Michael Coté: Not for the rainbow and sandal reason.

Mark Hinkle: Exactly! I think that’s a big shift, is it’s legitimate now, and Linux on the server, Apache on the web server, there’s a ton of MySQL database, and then there’s a ton of serious enterprise grade tools out there that people are using to run their businesses, in conjunction with proprietary software.

So I think that in the past we were sort of Open Source apologists, like it’s good enough, take a shot, and now I think people just say, it’s the way we run our business.

Michael Coté: Right. So you are saying like that flexibility is like the trumping thing, and like what does that mean exactly?

Mark Hinkle: Yeah. I think that means that you are not — if you buy something that has distinct licensing terms; you have so many seats, you have seat licenses, you can deploy it on so many locations, all these things are one aspect of it.

I think the other thing is just the openness of the software; they typically have open APIs, the data is not obfuscated. So for example, in Zenoss, if you don’t like the way that we report, the data is there in a MySQL database and you could use a BI tool to pull reports.

I think the integrations, points, customization, we see a lot of people who are using configuration management tools in conjunction with monitoring tools and creating these Open Source tool chains, which are the output of your monitoring tool and forms your configuration tool and vice versa, and then you can now automate from that too.

I mean, taking tools, and I am speaking from a management standpoint, but pretty much any kind of set of Open Source products put together, you can start doing more tightly integrated infrastructure than you can a lot of times with proprietary, close source limited API tools.

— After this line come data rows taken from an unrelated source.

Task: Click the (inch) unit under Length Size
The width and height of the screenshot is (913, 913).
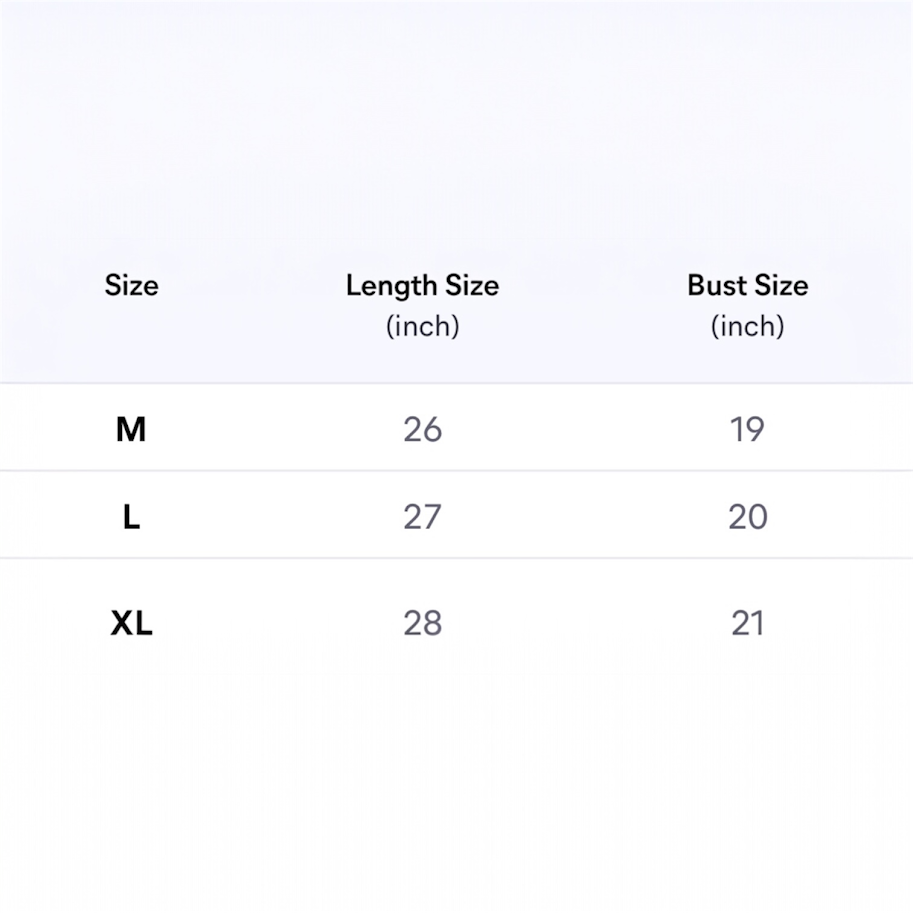Action: point(422,326)
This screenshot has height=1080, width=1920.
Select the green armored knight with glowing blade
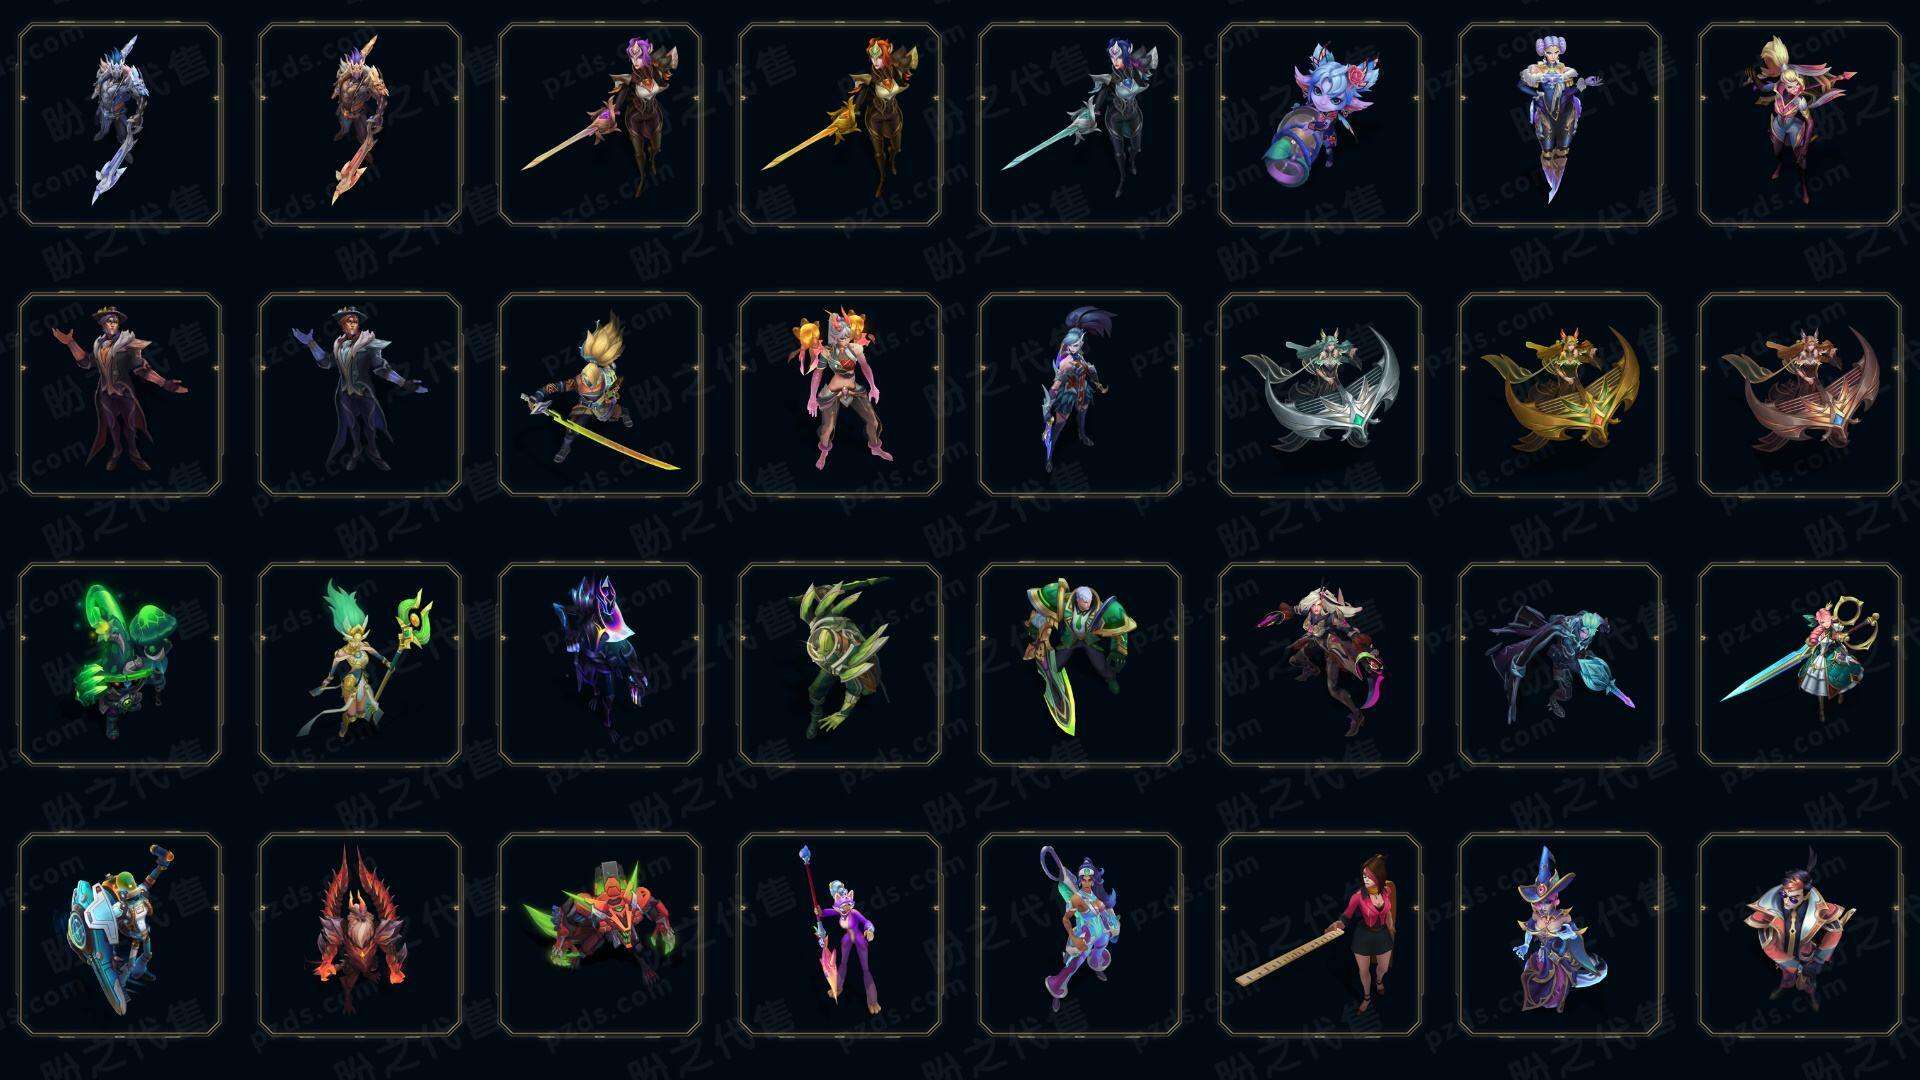click(1080, 665)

After flexibility, lower cost was by far the biggest answer, but then easy to deploy, which I thought was ironic, because in the early days of — like even Linux, you do —

Michael Coté: Oh, like Slackware days?

Mark Hinkle: Yeah, yeah. You didn’t have that it’s a seamless install experience like you did on Solaris and Sun hardware. I mean, that was not the same — the low barrier to get deployed wasn’t there and now I think it is.

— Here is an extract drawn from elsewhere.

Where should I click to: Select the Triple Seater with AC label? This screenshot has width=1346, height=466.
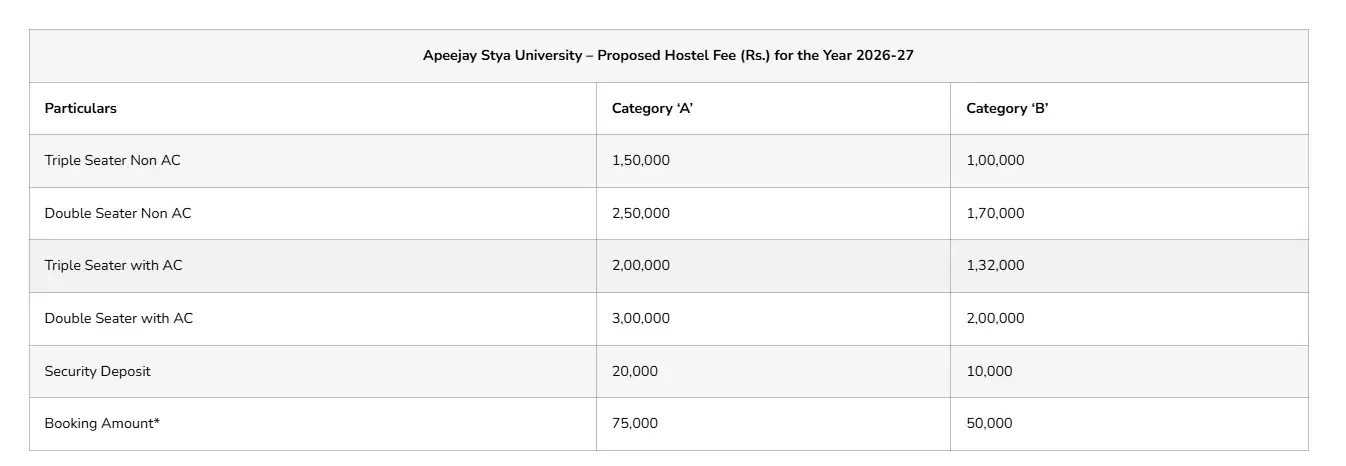pyautogui.click(x=113, y=265)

We also have quality, as ironically for a distributed — and a lot of these things are distributedly developed, their quality was very high in the list of why people wanted to use it.

And then the lowest reason, and we only asked five questions, was source code, which is one of the things in the early days of Open Source people touted as, oh, I need the source code. I think that was a security blanket. I think very few people actually hacked on the code.

Michael Coté: Well, also in this bundled survey, if you will, that you guys did, you talked about usage things, technologies people were using and how they were managing their infrastructure. So the first area that you guys went over was virtualization, which is sort of — I mean, it’s funny, like everyone is kind of cloud crazy nowadays, but really virtualization is sort of like the part of the iceberg underneath the water. It seems to be huge out there.

So like what — the big thing people are curious about nowadays, or one of the big things is, what the hypervisor spread is; like what virtualization platforms people are using, and what did you guys see in your survey?

Mark Hinkle: We saw that VMware, far and above, was the most widely deployed virtualization technology in almost 80% of the enterprises that we surveyed. That’s what we would expect. They have high penetration, Fortune 5000. They are enterprise grade virtualization and they have management tools that are good around that.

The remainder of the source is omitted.